The Danes have laughed at us and the whole of UEFA, such things should not happen, it is sad, but there was nothing we could do about it. This should not happen at such a level. We had a chance for more goals, even though they play in lower leagues, they know how to play football. If they close the space, unless you break them with quick goals, they resist the whole match.
— Adam Nemec

Maybe everyone thought, given the leagues in which they compete, that we should beat them 10–0. As a result, we managed it, we worked out the chances for more than three goals, it was not easy considering that they defended with ten players. The coach encouraged us not to underestimate anything and stressed to us that it was a preparation for the next match and so we approached it as such. I think that the match fulfilled its purpose, it is definitely better to play such a match rather than not play anything during the week. The opponent did not have the quality of the real team from Denmark, but we could not do anything about it and now we will concentrate on the match against Ukraine.
— Ján Greguš

It was such a strange match. We played against an opponent that we knew what they would be like. It was the hardest thing to do in your head. Luckily, we managed to score three goals, we won and the best part is that we already have this match behind us.

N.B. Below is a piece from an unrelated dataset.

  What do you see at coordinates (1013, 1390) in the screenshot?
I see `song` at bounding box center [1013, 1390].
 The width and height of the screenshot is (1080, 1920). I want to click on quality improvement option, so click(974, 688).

I would not say that we were only disappointed, we were also angry. We were looking forward to a good opponent and we had to play against the rival we played. However, we must admit that we expected them to be worse than they were. On the other hand, everyone can defend nowadays. They were shut in and we had to push through them.
— Martin Škrtel

On 6 September 2018, the day after the match, the DBU announced that the replacement players would return to their clubs, and a temporary agreement until 30 September had been reached with the players' union, thus enabling the originally selected squad, featuring the regular national team players, to play in their first Nations League fixture. On 9 September, Denmark won 2–0 at home against Wales in Aarhus with a brace from Christian Eriksen. On the same day, Slovakia lost their opening Nations League match away to Ukraine following a late penalty scored by Andriy Yarmolenko. Slovakia manager Ján Kozák would later resign the following month after over five years as coach, and the team was to be relegated from their Nations League group, but was ultimately saved from relegation by the format change of the Nations League for the upcoming edition. Denmark would go on to finish undefeated in their Nations League group, and were promoted to League A.

On 29 September 2018, the DBU and the players' union reached a new collective agreement for the men's senior national team, lasting until 2024.